Re: Capabilities API proposal

On 1/20/2012 2:16 PM, Cullen Jennings wrote:
> First, on the topic of video resolution - I'm alway scared of a fixed set of labels such as cga, vga, xvga and so on - the problem is that apps get coded with a set of labels that corresponds to what they had at the time there war coded and then can not take advantage of new higher resolutions as they come out. My proposal would be that instead we reports max-width, max-height, and max-fps. The camera reports the max it supports in any mode even if they are not available together. For example, a camera that can do WVGA at 120 ftp but 1080p at 30 fps would reports it max-height at 1080 and it max-fps at 120 even though it may not be able to do both at the same time. Similarly, if several camera were attached to the browser at the same time, it would report a single max that represented the max across all the camera. This may sound very limiting but is substantially reduces the complexity of the API, reduces fingerprinting privacy concerns, and still meets the use cases I heard about of trying to render reasonable user interfaces given the possible capabilities of the machine.

I respectfully disagree, somewhat.  Reporting is one issue, but for 
selecting I want to be able to give priority to either resolution or 
frame rate, or if we think more control is needed, a target minimum 
frame rate.

Generally my experience is for person-to-person calls is frame rate 
(especially *consistently high* frame rate is more important than 
resolution.  I really, really want to see 25-30fps, and a steady rate, 
not one that dips every time someone talks with their hands, or adjusts 
their chair).  Now, different apps (and different users/use-cases) have 
different needs, so the main selectors I see are: minimum frame rate 
(request, not an absolute limit), favor resolution over frame rate or 
vice versa, and maybe maximum resolution.

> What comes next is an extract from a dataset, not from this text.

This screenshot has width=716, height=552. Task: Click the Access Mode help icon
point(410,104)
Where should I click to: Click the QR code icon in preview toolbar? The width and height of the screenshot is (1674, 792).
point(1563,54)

Note that separate control of (encoded) bandwidth is required which 
feeds back through the mediastream to change capture parameters as 
needed while capturing!  This is not necessarily part of the JS api per 
se, but if you hook a mediastream up to an encoder/sink (like webrtc) 
that needs to be able to adjust parameters of the capturing device.  If 
that means the API needs to be defined here (and it may), then we need that.

>
> For audio: I like the music and speech. I'm far more dubious about fm, studio, etc … I will note that I can not imagine any browser that does not have the capability for both music and speech if it does audio at all so I sort of wonder about the value of this as a capability. I do see it needed as a hint.

I agree.

> For video: I like action for temporal optimization and I think the we could call the spacial resolution "detail" or something like that. Again, not clear that the capability is here - this is more of hint.
>
> I don't really get what face2face would be but I think it is worth be able to indicate that something is interactive media vs streaming media. I'd expect the browser to enable echo cancelation and such for interactive.

Where is this API/description being used?  If this is for 
GetUserMedia(), then the things you mention are higher-level constructs.

Another issue here is "can there be multiple audio or video tracks" in a 
MediaStream?

>
> The whole bandwidth thing I am confused on. Assume we even had any idea what "broadband" bandwidth was, I sort of doubt that browser would be able to reliably figure out if it had it or not before it was sending media.

bandwidth is more an issue (from capabilities) of the power of the 
encoder and decoder.  It's hard to specify that without knowledge of the 
codec used (and even then, it's more an issue of maximum resolution than 
maximum bandwidth, so I'm quite unclear on the meaning or utility of this.)



-- 
Randell Jesup
randell-ietf@jesup.org

Received on Saturday, 21 January 2012 12:39:52 UTC